By Fatskills Exam Guides Team — the exam nerds behind 28,500+ quizzes and 2.1M practice questions across 500+ global exams.
Porter's Diamond is a framework for understanding a nation's competitive advantage in international trade. It identifies four key factors that contribute to a country's ability to compete globally: Factor Conditions, Demand, Related Industries, and Firm Strategy. A concrete example of Porter's Diamond in action is a shipment of electronics from South Korea to the United States. South Korea's strong factor conditions (highly skilled workforce, advanced technology, and favorable business environment) enable its companies to compete effectively in the global market. The demand for electronics in the US is high, and South Korea's companies have developed related industries (such as component manufacturing) that support their exports.
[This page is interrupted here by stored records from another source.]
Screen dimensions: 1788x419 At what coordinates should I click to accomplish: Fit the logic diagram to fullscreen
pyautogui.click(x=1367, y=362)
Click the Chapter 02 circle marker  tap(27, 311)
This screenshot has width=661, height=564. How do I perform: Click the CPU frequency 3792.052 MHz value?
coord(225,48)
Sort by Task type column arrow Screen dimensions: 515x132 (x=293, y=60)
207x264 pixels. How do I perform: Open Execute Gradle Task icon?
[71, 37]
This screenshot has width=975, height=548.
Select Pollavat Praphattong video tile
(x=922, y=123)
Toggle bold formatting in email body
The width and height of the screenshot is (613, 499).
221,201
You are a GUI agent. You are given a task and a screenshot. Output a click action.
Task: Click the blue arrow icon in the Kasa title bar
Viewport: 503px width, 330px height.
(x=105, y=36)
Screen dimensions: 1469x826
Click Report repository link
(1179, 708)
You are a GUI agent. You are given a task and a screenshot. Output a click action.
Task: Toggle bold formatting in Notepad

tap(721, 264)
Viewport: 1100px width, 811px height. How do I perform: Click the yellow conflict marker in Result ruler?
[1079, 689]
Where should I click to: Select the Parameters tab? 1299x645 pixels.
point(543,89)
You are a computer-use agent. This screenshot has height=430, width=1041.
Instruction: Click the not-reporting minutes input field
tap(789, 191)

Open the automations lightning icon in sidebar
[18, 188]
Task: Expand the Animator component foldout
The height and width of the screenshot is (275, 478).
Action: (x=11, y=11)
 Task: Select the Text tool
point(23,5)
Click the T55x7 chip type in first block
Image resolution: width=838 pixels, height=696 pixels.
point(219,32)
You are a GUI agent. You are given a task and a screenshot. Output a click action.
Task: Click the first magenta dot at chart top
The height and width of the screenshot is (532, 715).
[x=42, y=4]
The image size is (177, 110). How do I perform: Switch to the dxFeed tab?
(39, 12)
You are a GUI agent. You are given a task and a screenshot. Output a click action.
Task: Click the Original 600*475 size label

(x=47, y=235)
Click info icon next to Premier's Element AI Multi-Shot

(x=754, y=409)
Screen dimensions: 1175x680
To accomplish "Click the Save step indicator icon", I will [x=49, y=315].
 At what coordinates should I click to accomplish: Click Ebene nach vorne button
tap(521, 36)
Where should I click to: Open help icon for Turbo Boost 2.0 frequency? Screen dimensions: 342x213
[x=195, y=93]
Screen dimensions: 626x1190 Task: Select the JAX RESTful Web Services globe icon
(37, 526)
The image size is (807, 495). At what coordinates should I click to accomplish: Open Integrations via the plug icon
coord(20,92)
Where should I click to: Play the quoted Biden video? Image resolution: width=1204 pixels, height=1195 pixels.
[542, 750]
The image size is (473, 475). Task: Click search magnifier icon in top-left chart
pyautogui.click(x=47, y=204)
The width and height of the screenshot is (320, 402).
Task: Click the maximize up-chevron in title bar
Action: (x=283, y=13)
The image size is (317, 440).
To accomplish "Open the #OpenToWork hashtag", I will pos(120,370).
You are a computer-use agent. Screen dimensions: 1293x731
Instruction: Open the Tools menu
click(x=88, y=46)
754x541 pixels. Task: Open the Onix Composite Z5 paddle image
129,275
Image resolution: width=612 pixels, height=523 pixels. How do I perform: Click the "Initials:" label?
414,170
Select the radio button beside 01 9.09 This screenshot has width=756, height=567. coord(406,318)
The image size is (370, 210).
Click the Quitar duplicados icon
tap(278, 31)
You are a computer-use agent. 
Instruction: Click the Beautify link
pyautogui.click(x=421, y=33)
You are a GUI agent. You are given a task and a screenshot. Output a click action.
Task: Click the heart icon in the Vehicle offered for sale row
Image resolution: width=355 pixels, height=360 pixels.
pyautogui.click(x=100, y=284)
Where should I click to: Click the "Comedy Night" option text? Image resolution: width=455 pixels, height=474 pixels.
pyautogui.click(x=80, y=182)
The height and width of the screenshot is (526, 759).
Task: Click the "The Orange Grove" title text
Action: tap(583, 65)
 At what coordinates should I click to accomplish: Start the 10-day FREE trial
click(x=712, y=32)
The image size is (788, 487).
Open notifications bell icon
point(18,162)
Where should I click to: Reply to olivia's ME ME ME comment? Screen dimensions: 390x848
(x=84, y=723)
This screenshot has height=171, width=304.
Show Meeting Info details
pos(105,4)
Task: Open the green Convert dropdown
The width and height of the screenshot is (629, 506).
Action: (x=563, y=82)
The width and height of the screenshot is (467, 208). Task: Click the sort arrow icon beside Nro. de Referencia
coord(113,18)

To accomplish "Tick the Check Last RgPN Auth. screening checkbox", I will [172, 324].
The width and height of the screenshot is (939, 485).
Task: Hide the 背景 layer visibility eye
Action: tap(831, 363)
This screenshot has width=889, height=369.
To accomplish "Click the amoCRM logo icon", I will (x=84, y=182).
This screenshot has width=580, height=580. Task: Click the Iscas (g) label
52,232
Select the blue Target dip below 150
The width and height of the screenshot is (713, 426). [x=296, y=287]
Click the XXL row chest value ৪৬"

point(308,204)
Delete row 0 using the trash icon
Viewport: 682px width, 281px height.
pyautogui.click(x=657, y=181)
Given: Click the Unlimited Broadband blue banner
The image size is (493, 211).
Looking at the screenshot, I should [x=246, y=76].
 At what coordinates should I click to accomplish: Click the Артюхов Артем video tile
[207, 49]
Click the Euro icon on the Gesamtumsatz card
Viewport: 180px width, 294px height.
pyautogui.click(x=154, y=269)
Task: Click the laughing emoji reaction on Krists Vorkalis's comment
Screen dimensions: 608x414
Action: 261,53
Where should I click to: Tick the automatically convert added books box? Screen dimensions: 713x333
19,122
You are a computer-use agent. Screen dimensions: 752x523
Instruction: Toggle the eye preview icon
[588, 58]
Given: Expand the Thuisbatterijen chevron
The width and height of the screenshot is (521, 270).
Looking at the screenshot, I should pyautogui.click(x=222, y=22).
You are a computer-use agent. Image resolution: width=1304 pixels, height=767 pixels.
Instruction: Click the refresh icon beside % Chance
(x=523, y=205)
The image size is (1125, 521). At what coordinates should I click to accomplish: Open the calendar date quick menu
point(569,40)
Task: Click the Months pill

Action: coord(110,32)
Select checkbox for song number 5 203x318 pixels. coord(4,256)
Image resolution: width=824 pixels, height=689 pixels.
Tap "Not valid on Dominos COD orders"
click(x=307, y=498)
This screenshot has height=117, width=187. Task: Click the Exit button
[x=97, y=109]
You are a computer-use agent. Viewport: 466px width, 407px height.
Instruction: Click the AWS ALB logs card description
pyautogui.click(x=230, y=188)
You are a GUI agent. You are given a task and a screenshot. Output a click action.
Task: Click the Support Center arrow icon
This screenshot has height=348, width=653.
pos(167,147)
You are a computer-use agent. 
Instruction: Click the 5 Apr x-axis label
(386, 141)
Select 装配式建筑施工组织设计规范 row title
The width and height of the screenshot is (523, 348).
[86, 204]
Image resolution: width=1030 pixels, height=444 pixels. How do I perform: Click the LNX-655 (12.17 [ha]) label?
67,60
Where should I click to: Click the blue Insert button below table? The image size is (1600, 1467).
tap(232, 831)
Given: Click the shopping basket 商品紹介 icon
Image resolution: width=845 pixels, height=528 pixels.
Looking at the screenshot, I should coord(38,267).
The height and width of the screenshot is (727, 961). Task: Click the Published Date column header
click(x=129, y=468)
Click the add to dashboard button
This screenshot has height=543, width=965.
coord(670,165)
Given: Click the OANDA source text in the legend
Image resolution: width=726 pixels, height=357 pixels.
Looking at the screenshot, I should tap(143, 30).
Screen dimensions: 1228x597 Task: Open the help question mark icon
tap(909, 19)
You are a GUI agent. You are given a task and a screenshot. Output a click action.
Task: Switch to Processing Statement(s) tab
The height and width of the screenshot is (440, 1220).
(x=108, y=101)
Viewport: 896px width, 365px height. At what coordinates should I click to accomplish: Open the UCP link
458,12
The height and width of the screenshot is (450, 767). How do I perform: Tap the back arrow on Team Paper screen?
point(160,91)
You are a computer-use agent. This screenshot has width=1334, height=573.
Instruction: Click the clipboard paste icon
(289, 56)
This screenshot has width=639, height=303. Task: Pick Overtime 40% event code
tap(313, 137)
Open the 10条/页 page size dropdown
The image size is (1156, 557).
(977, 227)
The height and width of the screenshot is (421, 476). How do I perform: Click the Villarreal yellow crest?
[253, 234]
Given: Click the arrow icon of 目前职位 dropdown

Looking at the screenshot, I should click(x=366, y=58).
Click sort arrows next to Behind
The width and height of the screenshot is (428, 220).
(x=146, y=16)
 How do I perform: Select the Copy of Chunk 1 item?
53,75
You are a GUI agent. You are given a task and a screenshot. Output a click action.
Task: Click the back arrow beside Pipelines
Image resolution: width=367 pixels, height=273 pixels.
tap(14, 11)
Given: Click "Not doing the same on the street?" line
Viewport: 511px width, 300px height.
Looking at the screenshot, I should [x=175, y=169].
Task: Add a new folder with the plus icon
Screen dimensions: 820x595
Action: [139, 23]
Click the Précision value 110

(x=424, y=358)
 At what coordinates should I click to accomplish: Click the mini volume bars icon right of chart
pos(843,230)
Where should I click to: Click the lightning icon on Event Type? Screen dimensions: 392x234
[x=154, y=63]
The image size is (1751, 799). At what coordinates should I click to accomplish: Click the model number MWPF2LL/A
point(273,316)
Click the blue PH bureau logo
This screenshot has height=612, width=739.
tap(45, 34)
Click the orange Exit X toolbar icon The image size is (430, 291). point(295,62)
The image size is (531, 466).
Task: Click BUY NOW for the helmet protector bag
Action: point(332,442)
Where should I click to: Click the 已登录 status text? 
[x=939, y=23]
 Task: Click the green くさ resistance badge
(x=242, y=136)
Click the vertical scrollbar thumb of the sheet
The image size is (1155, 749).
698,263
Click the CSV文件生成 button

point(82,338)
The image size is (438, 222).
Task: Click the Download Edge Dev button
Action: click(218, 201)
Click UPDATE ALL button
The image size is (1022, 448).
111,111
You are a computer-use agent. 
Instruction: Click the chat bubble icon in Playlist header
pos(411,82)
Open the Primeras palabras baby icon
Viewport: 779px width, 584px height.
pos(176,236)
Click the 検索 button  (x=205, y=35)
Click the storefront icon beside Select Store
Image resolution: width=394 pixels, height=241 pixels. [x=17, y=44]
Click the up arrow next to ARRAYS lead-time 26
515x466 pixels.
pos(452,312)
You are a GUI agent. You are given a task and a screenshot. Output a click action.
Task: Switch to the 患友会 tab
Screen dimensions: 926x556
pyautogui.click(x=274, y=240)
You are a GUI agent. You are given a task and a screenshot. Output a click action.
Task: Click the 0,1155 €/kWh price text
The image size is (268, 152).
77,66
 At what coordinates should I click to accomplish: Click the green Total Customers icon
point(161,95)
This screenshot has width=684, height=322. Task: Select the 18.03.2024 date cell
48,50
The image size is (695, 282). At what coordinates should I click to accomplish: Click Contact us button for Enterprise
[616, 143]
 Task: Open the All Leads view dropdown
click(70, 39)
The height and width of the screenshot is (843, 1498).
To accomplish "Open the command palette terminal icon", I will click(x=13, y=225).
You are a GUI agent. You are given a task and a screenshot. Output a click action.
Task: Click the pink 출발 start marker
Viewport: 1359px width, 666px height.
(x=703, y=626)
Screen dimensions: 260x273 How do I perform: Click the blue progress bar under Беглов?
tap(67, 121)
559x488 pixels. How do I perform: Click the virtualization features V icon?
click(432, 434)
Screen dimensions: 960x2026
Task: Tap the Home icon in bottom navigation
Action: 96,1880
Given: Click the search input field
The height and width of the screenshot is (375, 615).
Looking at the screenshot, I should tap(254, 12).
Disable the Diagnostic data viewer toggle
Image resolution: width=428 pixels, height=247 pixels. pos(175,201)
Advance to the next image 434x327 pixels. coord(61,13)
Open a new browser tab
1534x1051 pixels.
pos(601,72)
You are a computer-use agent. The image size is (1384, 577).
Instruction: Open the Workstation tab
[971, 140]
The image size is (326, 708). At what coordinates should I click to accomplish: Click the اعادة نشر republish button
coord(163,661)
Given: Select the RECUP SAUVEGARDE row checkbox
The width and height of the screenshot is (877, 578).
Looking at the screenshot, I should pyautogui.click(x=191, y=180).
The firm strategy of South Korean companies, such as Samsung and LG, has been to focus on innovation and quality to differentiate themselves from competitors.
Scenario: A company in South Korea exports electronics to the United States. Who bears the risk of damage to the goods during transportation?
Answer: The buyer bears the risk of damage to the goods during transportation, as the sale is made on an FOB (Free on Board) basis.
Explanation: Under FOB, the seller is responsible for delivering the goods to the buyer's designated carrier, but the buyer bears the risk of damage to the goods during transportation.